Mona bilang dia ingin makan malam bersama dengannya di luar. Tapi, kenapa malah jadi seperti ini. Zara bingung. Kenapa dia bisa dibawa ke tempat papa Marvin. Apakah ini rumah Marvin.
Seakan mengerti kebingungan Zara, Gala lalu membuka suara. "Kalau kamu mengkhawatirkan akan bertemu Marvin, dia tidak disini Zara. Marvin berada di rumah ibunya"
"Lalu, kenapa aku harus ada disini Om?" tanya Zara setelah mampu mengondisikan dirinya kembali.
"Duduk dulu Zara. Ada yang harus kita luruskan di sini" Zara mengikuti perintah Gala dan duduk di kursi samping papa Marvin.
"Kenapa om nyuruh mama bawa aku kesini?" Zara bertanya takut takut.
"Itu tidak penting Zara. Kamu harus lihat ini. Ini milikmu bukan?" Gala menyodorkan sebuah buku ke atas meja.
Zara awalnya tidak tahu kalau buku itu miliknya. Namun, saat ia memperhatikan lebih detail. Ternyata ini buku diary-nya miliknya. "Ini kan__" Zara melotot tajam sambil menunjuk buku itu.
"Buku diarymu. Saya tidak pernah menyangka kamu akan membuat rencana seperti itu pada Marvin, Zara. Untuk apa kau melakukan hal ini? Mendekati anakku dan ingin menghancurkan pertunangannya? Jawab!" sentak Gala penuh emosi.
Gala menatap Zara penuh tanda tanya. Sebenarnya, Gala sendiri tidak terlalu ambil pusing tentang pasangan hidup anaknya. Dia sangat membebaskan Marvin untuk bisa bersama siapapun, termasuk Ranu. Anak relasinya itu.
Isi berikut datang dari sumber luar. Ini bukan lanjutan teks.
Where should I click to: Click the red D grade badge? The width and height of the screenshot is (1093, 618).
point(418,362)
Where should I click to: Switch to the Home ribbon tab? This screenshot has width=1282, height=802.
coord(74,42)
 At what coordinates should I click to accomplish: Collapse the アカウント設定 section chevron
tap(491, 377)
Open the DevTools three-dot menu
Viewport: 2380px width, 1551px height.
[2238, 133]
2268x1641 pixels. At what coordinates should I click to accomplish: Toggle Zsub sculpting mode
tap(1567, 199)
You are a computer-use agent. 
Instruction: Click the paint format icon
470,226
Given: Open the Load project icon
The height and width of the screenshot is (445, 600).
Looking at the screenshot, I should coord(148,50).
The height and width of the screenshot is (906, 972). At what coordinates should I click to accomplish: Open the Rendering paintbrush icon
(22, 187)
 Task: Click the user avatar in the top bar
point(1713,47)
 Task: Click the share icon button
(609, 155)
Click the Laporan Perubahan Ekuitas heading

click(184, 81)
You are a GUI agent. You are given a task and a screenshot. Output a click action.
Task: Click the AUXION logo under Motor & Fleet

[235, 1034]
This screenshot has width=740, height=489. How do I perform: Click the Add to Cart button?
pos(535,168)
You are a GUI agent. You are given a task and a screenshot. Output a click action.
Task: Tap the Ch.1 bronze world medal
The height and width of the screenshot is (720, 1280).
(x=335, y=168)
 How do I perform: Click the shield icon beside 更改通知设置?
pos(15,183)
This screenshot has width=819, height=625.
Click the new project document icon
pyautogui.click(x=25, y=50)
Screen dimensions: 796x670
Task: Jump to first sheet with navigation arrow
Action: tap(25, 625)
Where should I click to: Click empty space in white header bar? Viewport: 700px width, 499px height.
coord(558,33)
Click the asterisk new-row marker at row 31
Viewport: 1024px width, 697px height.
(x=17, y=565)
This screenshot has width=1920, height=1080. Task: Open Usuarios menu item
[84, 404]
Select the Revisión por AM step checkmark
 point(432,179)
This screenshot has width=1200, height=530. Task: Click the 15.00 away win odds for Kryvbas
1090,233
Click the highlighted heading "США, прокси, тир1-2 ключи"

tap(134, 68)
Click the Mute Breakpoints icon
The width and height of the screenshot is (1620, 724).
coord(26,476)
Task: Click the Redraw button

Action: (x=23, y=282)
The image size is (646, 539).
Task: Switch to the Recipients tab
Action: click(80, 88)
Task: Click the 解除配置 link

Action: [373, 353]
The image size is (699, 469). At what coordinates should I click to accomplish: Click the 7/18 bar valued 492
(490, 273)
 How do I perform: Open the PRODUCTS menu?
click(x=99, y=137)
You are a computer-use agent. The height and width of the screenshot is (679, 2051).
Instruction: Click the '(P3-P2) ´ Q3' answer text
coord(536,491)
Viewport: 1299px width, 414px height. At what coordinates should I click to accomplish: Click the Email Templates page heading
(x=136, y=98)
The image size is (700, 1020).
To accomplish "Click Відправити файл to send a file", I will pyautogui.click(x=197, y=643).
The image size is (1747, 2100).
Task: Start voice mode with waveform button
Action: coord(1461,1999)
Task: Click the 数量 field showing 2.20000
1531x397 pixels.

Tapi, semua itu berubah saat Marvin datang padanya dan mengancam dirinya untuk segera putus dengan ibunya Zara. Dari situ, Gala semakin penasaran dengan anaknya Mona. Hal apa yang membuat anaknya begitu tertarik pada gadis itu.
Makanya, dia sengaja meminta Mona untuk membawa anak ini ke hadapannya. Setelah orang suruhannya itu menemukan dairy milik Zara di rumahnya. Gala sudah menyusupkan beberapa orang suruhannya di rumah Mona. Dia ingin tahu siapa Zara dan apakah ada motif dibalik kedekatannya dengan Marvin.
Ternyata dugaannya tidak meleset. Anak Mona ini punya maksud tertentu pada Marvin.
"Aku, aku, om__" Zara terbata bata saat ditodong pertanyaan bertubi tubi oleh Gala.
"Jawab pertanyaan saya Zara. Apa alasanmu melakukan hal itu. Jika kau tetap bungkam, saya tidak akan segan untuk membuka mulutku dengan tanganku sendiri!" ancam Gala dengan nada datar dan tatapan tajamnya.